▶ **THE INPUT**:
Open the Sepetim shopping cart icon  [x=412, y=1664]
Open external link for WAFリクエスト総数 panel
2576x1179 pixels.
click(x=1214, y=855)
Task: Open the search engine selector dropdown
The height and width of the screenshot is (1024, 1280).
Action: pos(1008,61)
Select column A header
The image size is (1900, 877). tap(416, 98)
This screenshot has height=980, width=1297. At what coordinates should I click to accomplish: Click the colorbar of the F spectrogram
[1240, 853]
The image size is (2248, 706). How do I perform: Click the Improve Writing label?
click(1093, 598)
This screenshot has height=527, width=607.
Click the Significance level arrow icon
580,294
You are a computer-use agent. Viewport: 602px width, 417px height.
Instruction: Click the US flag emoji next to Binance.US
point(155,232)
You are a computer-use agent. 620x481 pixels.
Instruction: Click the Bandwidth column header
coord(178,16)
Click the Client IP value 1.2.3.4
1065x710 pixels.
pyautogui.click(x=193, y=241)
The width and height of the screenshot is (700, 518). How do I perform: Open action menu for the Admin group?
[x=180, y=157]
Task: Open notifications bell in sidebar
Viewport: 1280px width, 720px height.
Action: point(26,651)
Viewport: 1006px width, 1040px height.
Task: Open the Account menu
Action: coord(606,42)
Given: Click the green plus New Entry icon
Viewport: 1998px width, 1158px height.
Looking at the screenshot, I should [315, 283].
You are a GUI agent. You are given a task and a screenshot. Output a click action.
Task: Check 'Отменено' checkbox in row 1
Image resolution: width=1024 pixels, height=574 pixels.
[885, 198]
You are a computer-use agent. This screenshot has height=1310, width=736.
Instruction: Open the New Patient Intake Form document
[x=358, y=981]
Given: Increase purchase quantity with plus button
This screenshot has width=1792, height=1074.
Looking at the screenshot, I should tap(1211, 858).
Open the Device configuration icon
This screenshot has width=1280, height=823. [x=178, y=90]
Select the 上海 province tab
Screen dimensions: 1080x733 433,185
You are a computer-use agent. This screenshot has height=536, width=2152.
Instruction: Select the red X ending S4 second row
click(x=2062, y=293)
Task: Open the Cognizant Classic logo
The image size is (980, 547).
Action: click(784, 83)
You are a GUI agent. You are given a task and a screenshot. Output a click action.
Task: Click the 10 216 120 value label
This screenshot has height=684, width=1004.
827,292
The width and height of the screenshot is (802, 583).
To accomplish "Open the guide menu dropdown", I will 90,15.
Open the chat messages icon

▶ **WORK TASK**:
Your answer must be the line holding "Task: Open notifications bell in sidebar" and every later line of the entries above, written out exactly, and nothing else.

▶ **THE COMPLETED TASK**:
Task: Open notifications bell in sidebar
Viewport: 1280px width, 720px height.
Action: point(26,651)
Viewport: 1006px width, 1040px height.
Task: Open the Account menu
Action: coord(606,42)
Given: Click the green plus New Entry icon
Viewport: 1998px width, 1158px height.
Looking at the screenshot, I should [315, 283].
You are a GUI agent. You are given a task and a screenshot. Output a click action.
Task: Check 'Отменено' checkbox in row 1
Image resolution: width=1024 pixels, height=574 pixels.
[885, 198]
You are a computer-use agent. This screenshot has height=1310, width=736.
Instruction: Open the New Patient Intake Form document
[x=358, y=981]
Given: Increase purchase quantity with plus button
This screenshot has width=1792, height=1074.
Looking at the screenshot, I should tap(1211, 858).
Open the Device configuration icon
This screenshot has width=1280, height=823. [x=178, y=90]
Select the 上海 province tab
Screen dimensions: 1080x733 433,185
You are a computer-use agent. This screenshot has height=536, width=2152.
Instruction: Select the red X ending S4 second row
click(x=2062, y=293)
Task: Open the Cognizant Classic logo
The image size is (980, 547).
Action: click(784, 83)
You are a GUI agent. You are given a task and a screenshot. Output a click action.
Task: Click the 10 216 120 value label
This screenshot has height=684, width=1004.
827,292
The width and height of the screenshot is (802, 583).
To accomplish "Open the guide menu dropdown", I will 90,15.
Open the chat messages icon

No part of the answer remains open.